*** Listed records ***
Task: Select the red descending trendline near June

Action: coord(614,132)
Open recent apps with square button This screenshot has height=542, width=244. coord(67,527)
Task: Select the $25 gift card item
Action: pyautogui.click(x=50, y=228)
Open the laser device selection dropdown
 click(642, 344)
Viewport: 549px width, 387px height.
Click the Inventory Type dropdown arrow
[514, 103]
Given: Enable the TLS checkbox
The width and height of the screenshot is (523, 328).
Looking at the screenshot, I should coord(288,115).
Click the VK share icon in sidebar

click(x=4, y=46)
*** End of Listed records ***
*** Listed records ***
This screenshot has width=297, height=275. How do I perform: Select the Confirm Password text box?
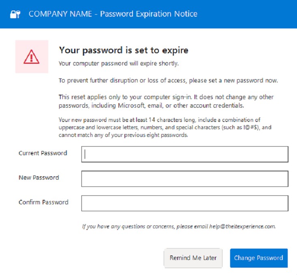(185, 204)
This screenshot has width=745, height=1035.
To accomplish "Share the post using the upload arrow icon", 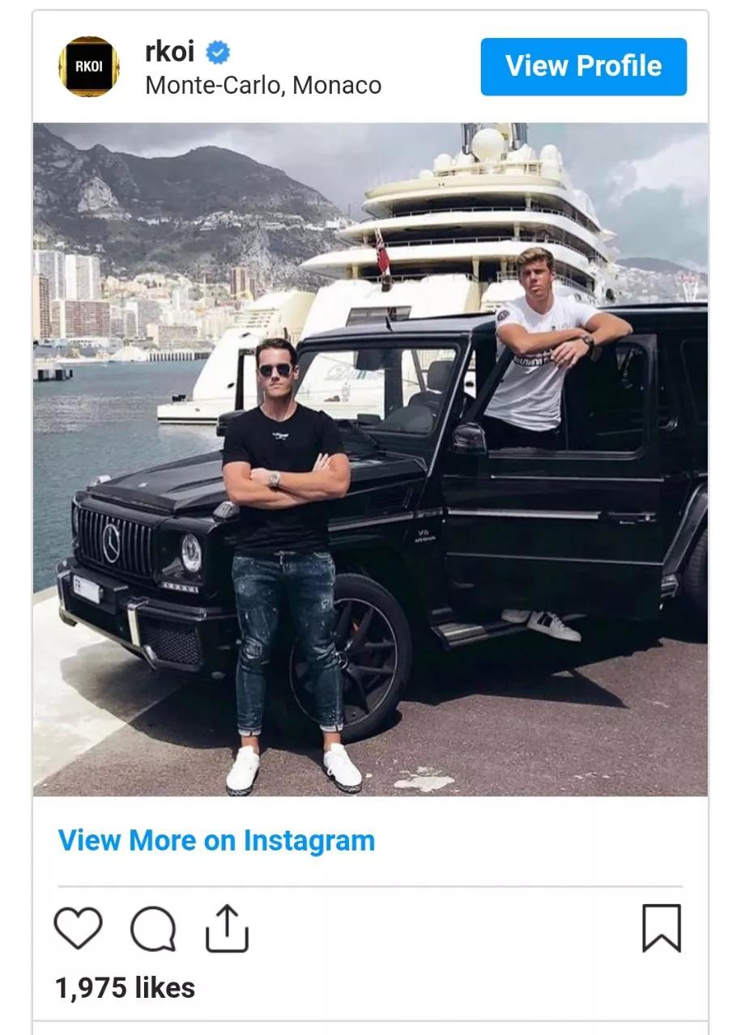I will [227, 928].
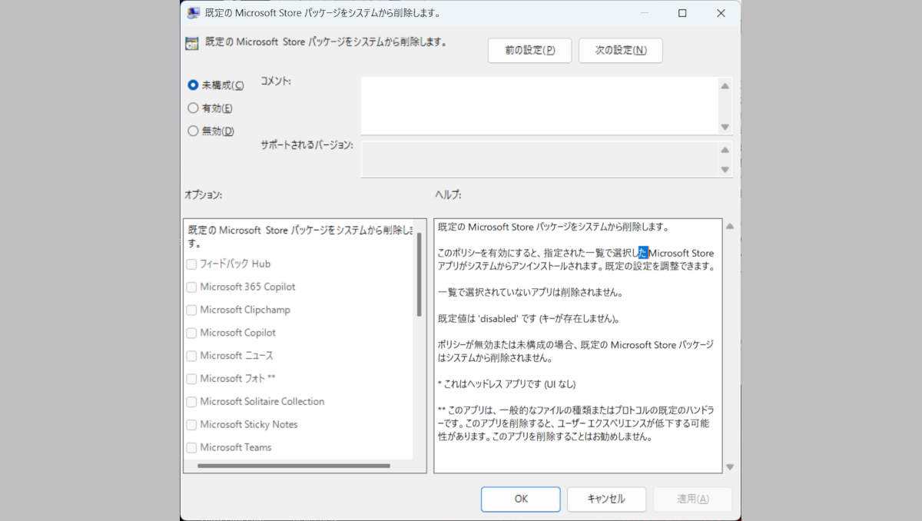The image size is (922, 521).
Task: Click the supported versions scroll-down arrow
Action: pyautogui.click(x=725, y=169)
*** End of Listed records ***
▶ Prompt
From the records above, retype only the lines starting at the line that contains "Task: Select the red" and ending at the line that contains "Viewport: 549px width, 387px height.", both included.

▶ Your response
Task: Select the red descending trendline near June

Action: coord(614,132)
Open recent apps with square button This screenshot has height=542, width=244. coord(67,527)
Task: Select the $25 gift card item
Action: pyautogui.click(x=50, y=228)
Open the laser device selection dropdown
 click(642, 344)
Viewport: 549px width, 387px height.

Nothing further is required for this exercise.